Moskowitz, C. 11 November 2009. "Chocolate Reduces Stress, Study Finds." LiveScience. Accessed 15 November 2009.
Kochhar, S., F.J Martin, S. Rezzi, E. Peretrepat, B. Kamlage, S. Collino, E. Leibold, J. Kastler, and D.R Fay. 2009. Metabolic Effects of Dark Chocolate Consumption on Energy, Gut Microbiota, and Stress-Related Metabolism in Free-Living Subjects. Proteome Research 8: H-J. doi:0.1021/pr900607v.
The LiveScience news article states that consumption of dark chocolate lowers stress levels. This is due to ingredients in the chocolate, including antioxidants such as polyphenols, which lowers stress hormones. The study was done by taking the urine and plasma samples of the subjects who consumed a designated amount of chocolate for two weeks.
1) What specific claim(s) does the news article make about the study? That is, what did the news article say was discovered? For each claim,
indicate if the original paper actually makes that claim.
The news article makes specific claims about the study including how eating dark chocolate everyday can significantly reduce stress by lowering stress hormones. There are antioxidants in the chocolate that contribute to this lowering of stress levels. Likewise, the orginal article states that a daily consumption of 40 g of dark chocolate during a period of 2 weeks is sufficient to modify the metabolism of healthy human beings. This is because chocolate is phenol-rich, which is an antioxidant.
2) Most technical papers have a "Conclusions" section (often labeled as such). Find this section. Are the items which the original authors
highlighted as conclusions of their study discussed in the news article? Indicate "yes" or "no", giving your evidence.
No, although the authors of both the original and the news article mention the beneficial effect of consuming chocolate, the news article fails to relay the highlights of the original article.
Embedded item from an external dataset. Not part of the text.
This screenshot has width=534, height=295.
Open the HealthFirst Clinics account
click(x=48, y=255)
The main point of the original article is that there is a relationship between metabolic status of individuals and specific dietary patterns. However, the news article solely focuses on the dietary effect chocolate has on the metabolic status.
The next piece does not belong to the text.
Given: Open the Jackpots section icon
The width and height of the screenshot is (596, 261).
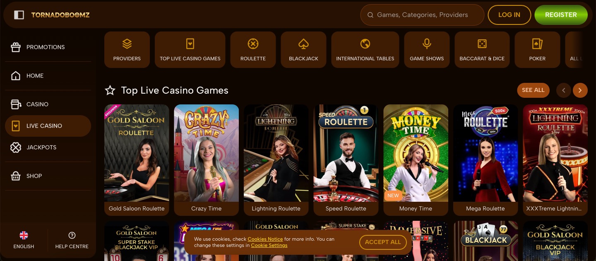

3) Most technical papers will describe the uncertainty around their conclusions and discoveries, often discussed in a section labeled "Discussion." Does the original paper describe the degree of confidence the scientists have in their discoveries? If so, describe this, and indicate whether or not the news article also discusses the degree of uncertainty.
Yes, the original paper describes the degree of confidence the scientists have in their discoveries. The researchers mention how overview of urine and plasma metabolite profiles illustrates the strong influence of lifestyle and genetics on individual metabolic phenotypes. Such metabolic variations make the study of the metabolic effects of dark chocolate in the subjects difficult. In contrast, the news article does not mention this degree of uncertainty. Instead, it discusses how only 30 subjects were involved in the research, so the experiment may need further research.
4) It is the job of the news reporter to make whatever item they are reporting on relevant to some larger issue or set of issues; in contrast, a technical paper is often much more focused and may not deal with broader implications of the work. Do you find examples of the reporter discussing "broader implications" not present in the original paper? If so, describe them. Additionally, if so, indicate whether you (as a reader) can see that this broader implication actually does follow from the conclusions of the study.
The news article establishes the potential benefits of this research. Not only does it describe the beneficial effect chocolate have in controlling stress, but it even mentions the previous studies that have shown how chocolate can help fight heart disease and reduce the chances of getting cancer. These results will greatly encourage the general population to consume chocolate. In contrast, the original paper did not specifically go into such implications.
5) In some technical paper the original scientists might describes previous contradictory work of previous research (often in the "Introduction"),
which they presumably consider their new work has overturned. If so, does the news article reflect that this study has resulted in the
rejection of a previous hypothesis?
The original scientists does not describe any previous contradictory work of previous research. Thus, there were no implications of how the original study overturned a previous hypothesis in the news article. Perhaps this is the first time a study like this has been performed, which is why there were no mentions of previous experiments in either of the articles.
6) Journalists very often couch science news items as "debates between equal sides", even if the weight of the evidence is not equal. Does the
news article discuss alternative hypotheses that are not mentioned in the original paper? If so, does the news article give a measure of what
degree of evidential support exists for either of the alternative models?
The news article does not mention any alternative hypotheses that aren't mentioned in the original paper. Therefore, there are no debates between equal sides.